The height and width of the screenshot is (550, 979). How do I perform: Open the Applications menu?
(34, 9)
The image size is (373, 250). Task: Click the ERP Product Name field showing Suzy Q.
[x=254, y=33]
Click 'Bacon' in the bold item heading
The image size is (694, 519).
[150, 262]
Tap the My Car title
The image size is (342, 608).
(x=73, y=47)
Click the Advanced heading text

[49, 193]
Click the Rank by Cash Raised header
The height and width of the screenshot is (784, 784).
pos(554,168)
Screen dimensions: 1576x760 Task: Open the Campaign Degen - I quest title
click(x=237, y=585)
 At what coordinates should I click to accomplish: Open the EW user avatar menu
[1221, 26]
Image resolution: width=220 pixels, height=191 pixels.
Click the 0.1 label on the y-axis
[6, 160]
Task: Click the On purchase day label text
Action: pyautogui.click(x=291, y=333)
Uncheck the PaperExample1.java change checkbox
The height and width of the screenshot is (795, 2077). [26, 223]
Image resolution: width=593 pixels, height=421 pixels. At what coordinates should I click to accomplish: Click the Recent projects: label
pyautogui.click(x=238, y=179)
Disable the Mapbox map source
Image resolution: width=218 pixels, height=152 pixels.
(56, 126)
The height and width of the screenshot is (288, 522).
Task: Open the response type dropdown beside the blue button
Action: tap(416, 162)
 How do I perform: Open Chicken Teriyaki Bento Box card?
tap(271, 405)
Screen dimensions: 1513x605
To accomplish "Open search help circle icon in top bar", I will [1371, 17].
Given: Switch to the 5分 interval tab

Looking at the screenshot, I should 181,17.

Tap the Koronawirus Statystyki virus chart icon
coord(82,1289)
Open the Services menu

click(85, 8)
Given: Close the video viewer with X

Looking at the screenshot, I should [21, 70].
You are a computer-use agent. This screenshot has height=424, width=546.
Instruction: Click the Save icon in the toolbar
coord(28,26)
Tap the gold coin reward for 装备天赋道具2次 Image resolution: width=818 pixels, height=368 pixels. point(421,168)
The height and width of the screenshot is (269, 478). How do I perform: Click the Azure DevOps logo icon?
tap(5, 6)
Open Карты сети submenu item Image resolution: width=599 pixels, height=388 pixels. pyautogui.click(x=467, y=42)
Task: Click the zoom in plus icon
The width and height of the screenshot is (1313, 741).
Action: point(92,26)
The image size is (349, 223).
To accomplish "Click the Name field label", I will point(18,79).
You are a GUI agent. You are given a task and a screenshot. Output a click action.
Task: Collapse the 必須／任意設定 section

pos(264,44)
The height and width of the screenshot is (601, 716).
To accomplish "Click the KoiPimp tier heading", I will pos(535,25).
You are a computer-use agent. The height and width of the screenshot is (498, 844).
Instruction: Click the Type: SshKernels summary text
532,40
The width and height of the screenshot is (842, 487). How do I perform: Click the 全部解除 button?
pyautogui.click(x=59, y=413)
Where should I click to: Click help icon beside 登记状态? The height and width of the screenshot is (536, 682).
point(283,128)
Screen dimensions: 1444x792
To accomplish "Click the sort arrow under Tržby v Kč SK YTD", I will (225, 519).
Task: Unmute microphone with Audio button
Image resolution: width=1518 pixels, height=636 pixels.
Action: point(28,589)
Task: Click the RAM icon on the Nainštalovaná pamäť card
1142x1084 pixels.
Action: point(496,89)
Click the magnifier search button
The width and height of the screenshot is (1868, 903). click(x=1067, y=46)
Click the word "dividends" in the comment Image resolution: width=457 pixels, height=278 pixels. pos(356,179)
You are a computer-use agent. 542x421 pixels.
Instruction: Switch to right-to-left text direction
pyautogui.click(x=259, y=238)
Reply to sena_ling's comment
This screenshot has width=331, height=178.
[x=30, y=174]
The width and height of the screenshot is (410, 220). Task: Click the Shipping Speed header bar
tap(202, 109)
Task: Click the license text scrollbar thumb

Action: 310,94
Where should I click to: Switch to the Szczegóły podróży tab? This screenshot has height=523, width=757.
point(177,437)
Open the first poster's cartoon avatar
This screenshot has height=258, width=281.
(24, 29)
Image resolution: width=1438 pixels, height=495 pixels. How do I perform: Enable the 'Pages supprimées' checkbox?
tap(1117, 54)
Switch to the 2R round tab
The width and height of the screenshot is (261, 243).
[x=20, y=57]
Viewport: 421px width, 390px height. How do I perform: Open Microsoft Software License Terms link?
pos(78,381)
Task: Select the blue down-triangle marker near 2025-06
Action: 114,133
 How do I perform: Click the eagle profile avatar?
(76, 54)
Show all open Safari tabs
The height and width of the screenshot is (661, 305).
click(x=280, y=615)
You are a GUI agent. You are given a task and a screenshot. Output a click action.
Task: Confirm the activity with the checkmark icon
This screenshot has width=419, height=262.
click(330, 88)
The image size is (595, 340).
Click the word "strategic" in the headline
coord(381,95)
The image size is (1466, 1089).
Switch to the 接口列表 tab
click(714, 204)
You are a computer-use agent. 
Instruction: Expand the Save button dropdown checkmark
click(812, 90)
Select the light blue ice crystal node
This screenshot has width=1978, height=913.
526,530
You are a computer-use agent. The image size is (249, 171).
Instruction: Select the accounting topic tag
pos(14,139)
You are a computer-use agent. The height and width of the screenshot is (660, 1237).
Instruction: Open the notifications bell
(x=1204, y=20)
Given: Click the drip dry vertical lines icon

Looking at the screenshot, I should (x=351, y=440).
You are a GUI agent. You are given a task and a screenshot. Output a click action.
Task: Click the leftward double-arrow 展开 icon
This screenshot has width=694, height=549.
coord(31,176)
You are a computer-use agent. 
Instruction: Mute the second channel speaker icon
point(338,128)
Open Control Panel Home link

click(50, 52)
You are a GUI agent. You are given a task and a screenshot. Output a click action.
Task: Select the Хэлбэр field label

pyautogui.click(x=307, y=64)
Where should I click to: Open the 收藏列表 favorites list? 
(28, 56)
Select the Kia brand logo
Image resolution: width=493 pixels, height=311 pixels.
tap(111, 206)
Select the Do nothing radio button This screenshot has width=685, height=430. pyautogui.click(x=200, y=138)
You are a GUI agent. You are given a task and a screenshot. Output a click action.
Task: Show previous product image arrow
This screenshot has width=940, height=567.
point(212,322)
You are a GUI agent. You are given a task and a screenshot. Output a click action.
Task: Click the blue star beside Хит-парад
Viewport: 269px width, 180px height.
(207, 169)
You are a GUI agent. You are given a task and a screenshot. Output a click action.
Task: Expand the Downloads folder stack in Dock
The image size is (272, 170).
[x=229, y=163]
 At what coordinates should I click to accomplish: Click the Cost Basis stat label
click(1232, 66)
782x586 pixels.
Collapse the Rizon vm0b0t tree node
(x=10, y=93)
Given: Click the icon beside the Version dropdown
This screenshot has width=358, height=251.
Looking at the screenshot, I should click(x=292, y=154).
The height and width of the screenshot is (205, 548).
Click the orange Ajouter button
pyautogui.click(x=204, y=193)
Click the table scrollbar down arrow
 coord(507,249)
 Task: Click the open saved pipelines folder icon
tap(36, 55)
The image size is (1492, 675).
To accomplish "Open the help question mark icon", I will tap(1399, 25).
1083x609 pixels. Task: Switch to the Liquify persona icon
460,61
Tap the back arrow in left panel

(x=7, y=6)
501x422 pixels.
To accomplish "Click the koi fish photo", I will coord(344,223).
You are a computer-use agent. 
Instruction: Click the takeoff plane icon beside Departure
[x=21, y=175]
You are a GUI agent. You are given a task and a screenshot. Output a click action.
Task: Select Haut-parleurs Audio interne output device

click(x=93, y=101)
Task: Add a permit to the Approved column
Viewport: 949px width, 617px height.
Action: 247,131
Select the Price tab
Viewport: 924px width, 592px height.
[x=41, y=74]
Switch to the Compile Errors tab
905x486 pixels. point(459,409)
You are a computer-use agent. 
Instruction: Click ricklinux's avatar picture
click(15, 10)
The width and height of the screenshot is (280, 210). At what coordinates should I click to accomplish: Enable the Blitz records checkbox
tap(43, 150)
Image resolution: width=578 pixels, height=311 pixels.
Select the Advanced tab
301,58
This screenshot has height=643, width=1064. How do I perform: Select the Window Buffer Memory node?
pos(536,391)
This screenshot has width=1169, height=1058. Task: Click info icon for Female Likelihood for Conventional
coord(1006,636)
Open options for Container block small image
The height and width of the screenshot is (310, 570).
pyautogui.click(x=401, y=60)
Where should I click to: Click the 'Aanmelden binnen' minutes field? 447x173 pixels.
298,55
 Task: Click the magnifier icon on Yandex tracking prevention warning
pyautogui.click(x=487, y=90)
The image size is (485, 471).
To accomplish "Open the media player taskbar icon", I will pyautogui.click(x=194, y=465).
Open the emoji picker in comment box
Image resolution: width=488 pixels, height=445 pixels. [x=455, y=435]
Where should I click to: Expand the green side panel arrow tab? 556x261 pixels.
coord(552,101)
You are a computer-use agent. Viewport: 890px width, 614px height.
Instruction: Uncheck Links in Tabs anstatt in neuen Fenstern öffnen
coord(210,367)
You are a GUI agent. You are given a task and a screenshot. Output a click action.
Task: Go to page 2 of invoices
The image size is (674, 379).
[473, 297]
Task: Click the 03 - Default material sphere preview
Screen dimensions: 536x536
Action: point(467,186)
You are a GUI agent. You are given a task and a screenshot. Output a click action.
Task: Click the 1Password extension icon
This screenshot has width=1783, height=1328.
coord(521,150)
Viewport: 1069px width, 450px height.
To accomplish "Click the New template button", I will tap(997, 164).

##########

**Assignment:** Exactly as written, copy the lines from the one containing "This screenshot has height=643, width=1064." to the end of the entries, both ends included.

**Result below:**
This screenshot has height=643, width=1064. How do I perform: Select the Window Buffer Memory node?
pos(536,391)
This screenshot has width=1169, height=1058. Task: Click info icon for Female Likelihood for Conventional
coord(1006,636)
Open options for Container block small image
The height and width of the screenshot is (310, 570).
pyautogui.click(x=401, y=60)
Where should I click to: Click the 'Aanmelden binnen' minutes field? 447x173 pixels.
298,55
 Task: Click the magnifier icon on Yandex tracking prevention warning
pyautogui.click(x=487, y=90)
The image size is (485, 471).
To accomplish "Open the media player taskbar icon", I will pyautogui.click(x=194, y=465).
Open the emoji picker in comment box
Image resolution: width=488 pixels, height=445 pixels. [x=455, y=435]
Where should I click to: Expand the green side panel arrow tab? 556x261 pixels.
coord(552,101)
You are a computer-use agent. Viewport: 890px width, 614px height.
Instruction: Uncheck Links in Tabs anstatt in neuen Fenstern öffnen
coord(210,367)
You are a GUI agent. You are given a task and a screenshot. Output a click action.
Task: Go to page 2 of invoices
The image size is (674, 379).
[473, 297]
Task: Click the 03 - Default material sphere preview
Screen dimensions: 536x536
Action: point(467,186)
You are a GUI agent. You are given a task and a screenshot. Output a click action.
Task: Click the 1Password extension icon
This screenshot has width=1783, height=1328.
coord(521,150)
Viewport: 1069px width, 450px height.
To accomplish "Click the New template button", I will tap(997, 164).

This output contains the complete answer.